GOAL OF THE EXERCISE:
Repeat the entries exactly as they appear.

DATA LISTING:
☆ ☆ ☆ ☆ ☆ ☆ ☆
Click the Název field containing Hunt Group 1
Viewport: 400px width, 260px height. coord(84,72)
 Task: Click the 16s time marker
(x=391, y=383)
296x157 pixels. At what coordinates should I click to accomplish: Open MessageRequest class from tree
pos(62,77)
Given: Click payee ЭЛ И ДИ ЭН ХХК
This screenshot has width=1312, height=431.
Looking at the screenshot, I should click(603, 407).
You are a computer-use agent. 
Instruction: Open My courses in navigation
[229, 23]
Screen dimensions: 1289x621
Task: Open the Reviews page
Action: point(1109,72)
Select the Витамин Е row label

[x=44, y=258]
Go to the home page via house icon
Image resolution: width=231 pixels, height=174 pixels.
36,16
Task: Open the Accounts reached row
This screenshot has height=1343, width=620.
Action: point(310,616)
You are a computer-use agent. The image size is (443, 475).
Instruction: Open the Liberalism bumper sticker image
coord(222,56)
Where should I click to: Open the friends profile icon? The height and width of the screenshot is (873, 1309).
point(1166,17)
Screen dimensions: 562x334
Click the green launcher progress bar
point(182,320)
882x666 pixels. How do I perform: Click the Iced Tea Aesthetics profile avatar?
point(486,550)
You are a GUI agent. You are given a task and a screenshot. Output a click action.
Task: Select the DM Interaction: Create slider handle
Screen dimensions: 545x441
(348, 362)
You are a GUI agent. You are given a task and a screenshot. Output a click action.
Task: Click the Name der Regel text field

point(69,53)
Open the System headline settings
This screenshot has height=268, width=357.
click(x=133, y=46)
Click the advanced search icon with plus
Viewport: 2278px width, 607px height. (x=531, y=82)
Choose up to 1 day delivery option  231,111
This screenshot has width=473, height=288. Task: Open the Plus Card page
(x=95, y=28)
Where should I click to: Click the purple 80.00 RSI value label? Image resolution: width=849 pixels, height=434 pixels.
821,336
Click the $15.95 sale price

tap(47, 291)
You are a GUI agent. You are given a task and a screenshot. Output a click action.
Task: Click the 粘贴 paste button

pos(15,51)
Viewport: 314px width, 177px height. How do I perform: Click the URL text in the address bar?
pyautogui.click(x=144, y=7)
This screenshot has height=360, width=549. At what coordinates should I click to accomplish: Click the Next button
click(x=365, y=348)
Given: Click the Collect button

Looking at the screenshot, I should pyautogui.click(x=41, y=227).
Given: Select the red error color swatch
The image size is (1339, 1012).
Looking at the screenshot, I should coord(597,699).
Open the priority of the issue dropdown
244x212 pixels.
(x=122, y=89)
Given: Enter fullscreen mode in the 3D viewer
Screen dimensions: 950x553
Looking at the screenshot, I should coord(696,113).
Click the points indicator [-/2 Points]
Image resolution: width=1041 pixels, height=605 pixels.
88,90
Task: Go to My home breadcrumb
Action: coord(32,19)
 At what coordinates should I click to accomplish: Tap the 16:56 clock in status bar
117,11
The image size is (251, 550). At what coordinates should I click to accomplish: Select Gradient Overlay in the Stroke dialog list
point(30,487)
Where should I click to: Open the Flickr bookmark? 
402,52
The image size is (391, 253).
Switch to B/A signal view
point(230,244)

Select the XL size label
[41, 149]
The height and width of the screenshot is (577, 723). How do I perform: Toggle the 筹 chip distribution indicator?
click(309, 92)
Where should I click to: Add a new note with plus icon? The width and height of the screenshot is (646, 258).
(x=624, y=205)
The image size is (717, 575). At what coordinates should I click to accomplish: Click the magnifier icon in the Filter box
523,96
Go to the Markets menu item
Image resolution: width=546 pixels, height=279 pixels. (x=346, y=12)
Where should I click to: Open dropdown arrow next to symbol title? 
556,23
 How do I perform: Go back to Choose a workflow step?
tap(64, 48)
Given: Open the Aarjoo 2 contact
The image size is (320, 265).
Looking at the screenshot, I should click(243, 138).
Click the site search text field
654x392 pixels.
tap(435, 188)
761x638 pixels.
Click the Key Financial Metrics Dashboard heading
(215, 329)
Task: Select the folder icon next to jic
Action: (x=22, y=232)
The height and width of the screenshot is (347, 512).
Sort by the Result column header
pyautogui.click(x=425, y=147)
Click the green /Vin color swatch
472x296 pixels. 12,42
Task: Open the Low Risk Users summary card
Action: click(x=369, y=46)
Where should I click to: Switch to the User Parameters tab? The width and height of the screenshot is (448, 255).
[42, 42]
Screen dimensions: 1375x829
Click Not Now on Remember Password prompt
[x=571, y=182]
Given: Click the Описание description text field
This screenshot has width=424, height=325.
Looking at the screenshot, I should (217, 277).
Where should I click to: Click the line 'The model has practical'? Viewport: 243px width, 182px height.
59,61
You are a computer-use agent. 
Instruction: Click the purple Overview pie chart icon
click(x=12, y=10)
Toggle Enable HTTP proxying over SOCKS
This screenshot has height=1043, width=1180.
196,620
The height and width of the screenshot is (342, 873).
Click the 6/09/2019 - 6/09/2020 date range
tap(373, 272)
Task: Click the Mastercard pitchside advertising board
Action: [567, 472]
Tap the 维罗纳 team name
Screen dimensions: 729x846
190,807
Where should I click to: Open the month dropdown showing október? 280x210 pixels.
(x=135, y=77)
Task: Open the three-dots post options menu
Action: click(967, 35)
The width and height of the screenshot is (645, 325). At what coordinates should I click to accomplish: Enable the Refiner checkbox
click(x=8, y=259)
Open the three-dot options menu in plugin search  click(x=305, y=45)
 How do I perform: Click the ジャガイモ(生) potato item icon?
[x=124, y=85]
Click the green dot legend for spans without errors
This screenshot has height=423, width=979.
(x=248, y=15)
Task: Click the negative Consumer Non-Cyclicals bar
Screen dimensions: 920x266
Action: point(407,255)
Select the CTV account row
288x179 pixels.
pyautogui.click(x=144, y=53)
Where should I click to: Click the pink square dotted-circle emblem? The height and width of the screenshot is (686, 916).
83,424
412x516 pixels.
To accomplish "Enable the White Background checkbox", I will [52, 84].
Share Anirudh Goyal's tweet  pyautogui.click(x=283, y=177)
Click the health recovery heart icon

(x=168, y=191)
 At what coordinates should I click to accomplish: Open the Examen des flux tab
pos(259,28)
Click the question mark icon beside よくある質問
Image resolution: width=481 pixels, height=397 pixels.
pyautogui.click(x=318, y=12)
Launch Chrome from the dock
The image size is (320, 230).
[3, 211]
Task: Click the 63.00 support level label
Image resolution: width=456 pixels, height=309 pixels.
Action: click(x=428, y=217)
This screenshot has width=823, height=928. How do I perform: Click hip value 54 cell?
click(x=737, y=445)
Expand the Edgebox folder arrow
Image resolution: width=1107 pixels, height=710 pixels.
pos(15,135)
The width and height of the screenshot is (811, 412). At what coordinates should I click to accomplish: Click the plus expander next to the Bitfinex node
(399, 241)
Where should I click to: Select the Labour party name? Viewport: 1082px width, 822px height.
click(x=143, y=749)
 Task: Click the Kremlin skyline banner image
☆ ☆ ☆ ☆ ☆ ☆ ☆
RESPONSE TO THIS TASK:
Click the Název field containing Hunt Group 1
Viewport: 400px width, 260px height. coord(84,72)
 Task: Click the 16s time marker
(x=391, y=383)
296x157 pixels. At what coordinates should I click to accomplish: Open MessageRequest class from tree
pos(62,77)
Given: Click payee ЭЛ И ДИ ЭН ХХК
This screenshot has width=1312, height=431.
Looking at the screenshot, I should click(603, 407).
You are a computer-use agent. 
Instruction: Open My courses in navigation
[229, 23]
Screen dimensions: 1289x621
Task: Open the Reviews page
Action: point(1109,72)
Select the Витамин Е row label

[x=44, y=258]
Go to the home page via house icon
Image resolution: width=231 pixels, height=174 pixels.
36,16
Task: Open the Accounts reached row
This screenshot has height=1343, width=620.
Action: point(310,616)
You are a computer-use agent. The image size is (443, 475).
Instruction: Open the Liberalism bumper sticker image
coord(222,56)
Where should I click to: Open the friends profile icon? The height and width of the screenshot is (873, 1309).
point(1166,17)
Screen dimensions: 562x334
Click the green launcher progress bar
point(182,320)
882x666 pixels. How do I perform: Click the Iced Tea Aesthetics profile avatar?
point(486,550)
You are a GUI agent. You are given a task and a screenshot. Output a click action.
Task: Select the DM Interaction: Create slider handle
Screen dimensions: 545x441
(348, 362)
You are a GUI agent. You are given a task and a screenshot. Output a click action.
Task: Click the Name der Regel text field

point(69,53)
Open the System headline settings
This screenshot has height=268, width=357.
click(x=133, y=46)
Click the advanced search icon with plus
Viewport: 2278px width, 607px height. (x=531, y=82)
Choose up to 1 day delivery option  231,111
This screenshot has width=473, height=288. Task: Open the Plus Card page
(x=95, y=28)
Where should I click to: Click the purple 80.00 RSI value label? Image resolution: width=849 pixels, height=434 pixels.
821,336
Click the $15.95 sale price

tap(47, 291)
You are a GUI agent. You are given a task and a screenshot. Output a click action.
Task: Click the 粘贴 paste button

pos(15,51)
Viewport: 314px width, 177px height. How do I perform: Click the URL text in the address bar?
pyautogui.click(x=144, y=7)
This screenshot has height=360, width=549. At what coordinates should I click to accomplish: Click the Next button
click(x=365, y=348)
Given: Click the Collect button

Looking at the screenshot, I should pyautogui.click(x=41, y=227).
Given: Select the red error color swatch
The image size is (1339, 1012).
Looking at the screenshot, I should coord(597,699).
Open the priority of the issue dropdown
244x212 pixels.
(x=122, y=89)
Given: Enter fullscreen mode in the 3D viewer
Screen dimensions: 950x553
Looking at the screenshot, I should coord(696,113).
Click the points indicator [-/2 Points]
Image resolution: width=1041 pixels, height=605 pixels.
88,90
Task: Go to My home breadcrumb
Action: coord(32,19)
 At what coordinates should I click to accomplish: Tap the 16:56 clock in status bar
117,11
The image size is (251, 550). At what coordinates should I click to accomplish: Select Gradient Overlay in the Stroke dialog list
point(30,487)
Where should I click to: Open the Flickr bookmark? 
402,52
The image size is (391, 253).
Switch to B/A signal view
point(230,244)

Select the XL size label
[41, 149]
The height and width of the screenshot is (577, 723). How do I perform: Toggle the 筹 chip distribution indicator?
click(309, 92)
Where should I click to: Add a new note with plus icon? The width and height of the screenshot is (646, 258).
(x=624, y=205)
The image size is (717, 575). At what coordinates should I click to accomplish: Click the magnifier icon in the Filter box
523,96
Go to the Markets menu item
Image resolution: width=546 pixels, height=279 pixels. (x=346, y=12)
Where should I click to: Open dropdown arrow next to symbol title? 
556,23
 How do I perform: Go back to Choose a workflow step?
tap(64, 48)
Given: Open the Aarjoo 2 contact
The image size is (320, 265).
Looking at the screenshot, I should click(243, 138).
Click the site search text field
654x392 pixels.
tap(435, 188)
761x638 pixels.
Click the Key Financial Metrics Dashboard heading
(215, 329)
Task: Select the folder icon next to jic
Action: (x=22, y=232)
The height and width of the screenshot is (347, 512).
Sort by the Result column header
pyautogui.click(x=425, y=147)
Click the green /Vin color swatch
472x296 pixels. 12,42
Task: Open the Low Risk Users summary card
Action: click(x=369, y=46)
Where should I click to: Switch to the User Parameters tab? The width and height of the screenshot is (448, 255).
[42, 42]
Screen dimensions: 1375x829
Click Not Now on Remember Password prompt
[x=571, y=182]
Given: Click the Описание description text field
This screenshot has width=424, height=325.
Looking at the screenshot, I should (217, 277).
Where should I click to: Click the line 'The model has practical'? Viewport: 243px width, 182px height.
59,61
You are a computer-use agent. 
Instruction: Click the purple Overview pie chart icon
click(x=12, y=10)
Toggle Enable HTTP proxying over SOCKS
This screenshot has height=1043, width=1180.
196,620
The height and width of the screenshot is (342, 873).
Click the 6/09/2019 - 6/09/2020 date range
tap(373, 272)
Task: Click the Mastercard pitchside advertising board
Action: [567, 472]
Tap the 维罗纳 team name
Screen dimensions: 729x846
190,807
Where should I click to: Open the month dropdown showing október? 280x210 pixels.
(x=135, y=77)
Task: Open the three-dots post options menu
Action: click(967, 35)
The width and height of the screenshot is (645, 325). At what coordinates should I click to accomplish: Enable the Refiner checkbox
click(x=8, y=259)
Open the three-dot options menu in plugin search  click(x=305, y=45)
 How do I perform: Click the ジャガイモ(生) potato item icon?
[x=124, y=85]
Click the green dot legend for spans without errors
This screenshot has height=423, width=979.
(x=248, y=15)
Task: Click the negative Consumer Non-Cyclicals bar
Screen dimensions: 920x266
Action: point(407,255)
Select the CTV account row
288x179 pixels.
pyautogui.click(x=144, y=53)
Where should I click to: Click the pink square dotted-circle emblem? The height and width of the screenshot is (686, 916).
83,424
412x516 pixels.
To accomplish "Enable the White Background checkbox", I will [52, 84].
Share Anirudh Goyal's tweet  pyautogui.click(x=283, y=177)
Click the health recovery heart icon

(x=168, y=191)
 At what coordinates should I click to accomplish: Open the Examen des flux tab
pos(259,28)
Click the question mark icon beside よくある質問
Image resolution: width=481 pixels, height=397 pixels.
pyautogui.click(x=318, y=12)
Launch Chrome from the dock
The image size is (320, 230).
[3, 211]
Task: Click the 63.00 support level label
Image resolution: width=456 pixels, height=309 pixels.
Action: click(x=428, y=217)
This screenshot has width=823, height=928. How do I perform: Click hip value 54 cell?
click(x=737, y=445)
Expand the Edgebox folder arrow
Image resolution: width=1107 pixels, height=710 pixels.
pos(15,135)
The width and height of the screenshot is (811, 412). At what coordinates should I click to accomplish: Click the plus expander next to the Bitfinex node
(399, 241)
Where should I click to: Select the Labour party name? Viewport: 1082px width, 822px height.
click(x=143, y=749)
 Task: Click the Kremlin skyline banner image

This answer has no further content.